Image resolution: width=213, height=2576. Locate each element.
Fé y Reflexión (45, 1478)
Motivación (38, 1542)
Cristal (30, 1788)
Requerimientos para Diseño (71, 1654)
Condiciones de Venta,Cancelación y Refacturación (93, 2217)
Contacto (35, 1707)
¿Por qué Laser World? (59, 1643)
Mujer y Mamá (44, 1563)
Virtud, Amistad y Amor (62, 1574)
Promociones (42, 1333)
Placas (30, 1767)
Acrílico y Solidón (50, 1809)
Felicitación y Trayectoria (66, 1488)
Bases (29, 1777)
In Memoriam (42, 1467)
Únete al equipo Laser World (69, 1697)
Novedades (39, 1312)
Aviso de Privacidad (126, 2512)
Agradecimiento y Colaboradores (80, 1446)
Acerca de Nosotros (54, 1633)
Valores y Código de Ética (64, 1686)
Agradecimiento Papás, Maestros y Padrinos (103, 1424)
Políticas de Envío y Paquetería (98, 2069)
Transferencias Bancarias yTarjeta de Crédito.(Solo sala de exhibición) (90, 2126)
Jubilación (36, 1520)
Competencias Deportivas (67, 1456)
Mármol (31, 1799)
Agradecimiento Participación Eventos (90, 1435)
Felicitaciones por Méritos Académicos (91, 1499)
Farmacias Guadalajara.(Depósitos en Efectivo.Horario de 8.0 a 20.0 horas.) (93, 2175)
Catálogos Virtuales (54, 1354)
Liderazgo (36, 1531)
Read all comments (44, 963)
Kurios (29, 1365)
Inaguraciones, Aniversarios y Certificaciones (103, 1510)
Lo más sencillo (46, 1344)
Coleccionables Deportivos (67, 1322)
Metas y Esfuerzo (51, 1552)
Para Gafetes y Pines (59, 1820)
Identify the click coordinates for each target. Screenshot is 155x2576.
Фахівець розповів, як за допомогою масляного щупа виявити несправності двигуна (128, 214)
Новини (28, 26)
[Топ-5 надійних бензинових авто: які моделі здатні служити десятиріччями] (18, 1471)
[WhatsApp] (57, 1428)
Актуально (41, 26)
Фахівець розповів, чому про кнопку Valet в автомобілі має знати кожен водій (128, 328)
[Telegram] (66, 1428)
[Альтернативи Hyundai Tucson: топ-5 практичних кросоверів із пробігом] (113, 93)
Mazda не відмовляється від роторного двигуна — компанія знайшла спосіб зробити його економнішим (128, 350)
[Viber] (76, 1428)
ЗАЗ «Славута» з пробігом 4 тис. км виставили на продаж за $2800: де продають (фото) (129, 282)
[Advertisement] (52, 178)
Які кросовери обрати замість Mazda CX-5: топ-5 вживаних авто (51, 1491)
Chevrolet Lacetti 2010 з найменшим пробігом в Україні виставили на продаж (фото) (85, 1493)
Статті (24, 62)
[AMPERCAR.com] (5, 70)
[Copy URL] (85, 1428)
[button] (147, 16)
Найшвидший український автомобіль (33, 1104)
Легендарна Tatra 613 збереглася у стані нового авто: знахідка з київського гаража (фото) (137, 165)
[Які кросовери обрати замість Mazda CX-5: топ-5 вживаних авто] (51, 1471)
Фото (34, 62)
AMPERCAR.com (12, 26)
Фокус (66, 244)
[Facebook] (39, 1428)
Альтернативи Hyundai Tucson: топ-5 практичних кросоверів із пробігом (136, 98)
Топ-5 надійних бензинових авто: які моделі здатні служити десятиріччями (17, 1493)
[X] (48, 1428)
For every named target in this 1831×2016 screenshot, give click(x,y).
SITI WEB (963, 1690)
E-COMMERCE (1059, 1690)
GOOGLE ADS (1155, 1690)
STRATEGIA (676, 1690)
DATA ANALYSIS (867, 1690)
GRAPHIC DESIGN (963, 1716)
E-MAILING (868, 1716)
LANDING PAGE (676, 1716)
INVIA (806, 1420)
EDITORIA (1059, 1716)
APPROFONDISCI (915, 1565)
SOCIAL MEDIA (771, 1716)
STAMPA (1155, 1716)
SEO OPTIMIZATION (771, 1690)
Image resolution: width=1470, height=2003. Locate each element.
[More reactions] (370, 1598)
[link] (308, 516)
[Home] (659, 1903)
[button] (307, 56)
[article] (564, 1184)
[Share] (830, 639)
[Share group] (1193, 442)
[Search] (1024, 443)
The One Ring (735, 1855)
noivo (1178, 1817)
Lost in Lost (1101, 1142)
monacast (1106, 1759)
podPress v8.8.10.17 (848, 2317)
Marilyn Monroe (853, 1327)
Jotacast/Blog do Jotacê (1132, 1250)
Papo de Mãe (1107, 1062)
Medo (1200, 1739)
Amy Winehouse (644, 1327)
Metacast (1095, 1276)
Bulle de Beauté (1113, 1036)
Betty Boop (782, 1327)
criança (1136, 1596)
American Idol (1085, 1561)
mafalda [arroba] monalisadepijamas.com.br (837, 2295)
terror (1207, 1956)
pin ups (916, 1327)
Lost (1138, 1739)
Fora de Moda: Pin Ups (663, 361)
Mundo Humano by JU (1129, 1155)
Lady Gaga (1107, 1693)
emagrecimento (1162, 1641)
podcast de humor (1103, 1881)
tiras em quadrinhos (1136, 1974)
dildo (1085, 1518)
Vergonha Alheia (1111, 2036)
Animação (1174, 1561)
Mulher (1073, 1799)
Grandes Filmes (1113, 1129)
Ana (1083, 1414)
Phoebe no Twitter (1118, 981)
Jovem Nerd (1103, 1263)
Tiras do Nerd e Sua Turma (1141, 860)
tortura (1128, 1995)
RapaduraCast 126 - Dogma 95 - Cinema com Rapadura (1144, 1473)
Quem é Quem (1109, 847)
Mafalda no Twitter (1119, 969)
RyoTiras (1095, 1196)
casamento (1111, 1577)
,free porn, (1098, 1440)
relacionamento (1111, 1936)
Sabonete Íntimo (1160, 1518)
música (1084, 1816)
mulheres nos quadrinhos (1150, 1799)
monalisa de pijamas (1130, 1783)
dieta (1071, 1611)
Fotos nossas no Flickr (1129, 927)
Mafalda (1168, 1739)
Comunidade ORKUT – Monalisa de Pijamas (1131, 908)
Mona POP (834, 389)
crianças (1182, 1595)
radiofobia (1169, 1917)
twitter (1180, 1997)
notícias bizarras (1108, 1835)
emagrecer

### EXERCISE REQUIREMENTS
Output, from the data above, the lines from the line with "[Share] (830, 639)" to the line with "Mulher (1073, 1799)" exactly as they stand, both ends included and nothing else.

### ANSWER TO THIS PROBLEM
[Share] (830, 639)
[Share group] (1193, 442)
[Search] (1024, 443)
The One Ring (735, 1855)
noivo (1178, 1817)
Lost in Lost (1101, 1142)
monacast (1106, 1759)
podPress v8.8.10.17 (848, 2317)
Marilyn Monroe (853, 1327)
Jotacast/Blog do Jotacê (1132, 1250)
Papo de Mãe (1107, 1062)
Medo (1200, 1739)
Amy Winehouse (644, 1327)
Metacast (1095, 1276)
Bulle de Beauté (1113, 1036)
Betty Boop (782, 1327)
criança (1136, 1596)
American Idol (1085, 1561)
mafalda [arroba] monalisadepijamas.com.br (837, 2295)
terror (1207, 1956)
pin ups (916, 1327)
Lost (1138, 1739)
Fora de Moda: Pin Ups (663, 361)
Mundo Humano by JU (1129, 1155)
Lady Gaga (1107, 1693)
emagrecimento (1162, 1641)
podcast de humor (1103, 1881)
tiras em quadrinhos (1136, 1974)
dildo (1085, 1518)
Vergonha Alheia (1111, 2036)
Animação (1174, 1561)
Mulher (1073, 1799)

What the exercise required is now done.